Publication date: September 2018
Source:Neurobiology of Disease, Volume 117
Author(s): Ruth Alonso, Ana M. Fernández-Fernández, Diana Pisa, Luis Carrasco
Multiple sclerosis (MS) is the prototypical inflammatory disease of the central nervous system (CNS), leading to multifocal demyelination and neurodegeneration. The etiology of this incurable disease is unknown and remains a matter of intensive research. The possibility that microbial infections, such as viruses or bacteria, can trigger an autoimmune reaction in CNS tissue has been suggested. However, the recent demonstration that bacteria are present in CNS tissue points to a direct involvement of microbial infections in the etiology of MS. In the present study, we provide the first evidence of fungal infection in CNS tissue of MS patients, and demonstrate that fungal DNA from different species can be detected in the CNS. We used, nested PCR assays together with next-generation sequencing to identify the fungal species in the nervous tissue of 10 patients with MS. Strikingly, Trichosporon mucoides was found in the majority of MS patients, and particularly high levels of this fungus were found in two patients. Importantly, T. mucoides was not detected in the CNS of control subjects.

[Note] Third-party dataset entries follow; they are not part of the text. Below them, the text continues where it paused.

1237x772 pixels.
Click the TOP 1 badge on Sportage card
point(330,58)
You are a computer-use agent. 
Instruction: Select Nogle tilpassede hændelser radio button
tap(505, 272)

We were also able to visualize fungal structures in CNS tissue sections by immunohistochemistry using specific antifungal antibodies, which also revealed the accumulation of a number of microbial cells in microfoci. Again, microbial structures were not observed in CNS sections from controls. In addition to fungi, neural tissue from MS patients was also positive for bacteria. In conclusion, our present observations point to the novel concept that MS could be caused by polymicrobial infections. Thus, mycosis of the CNS may be accompanied by opportunistic bacterial infection, promoting neuroinflammation and directly causing focal lesions, followed by demyelination and axonal injury.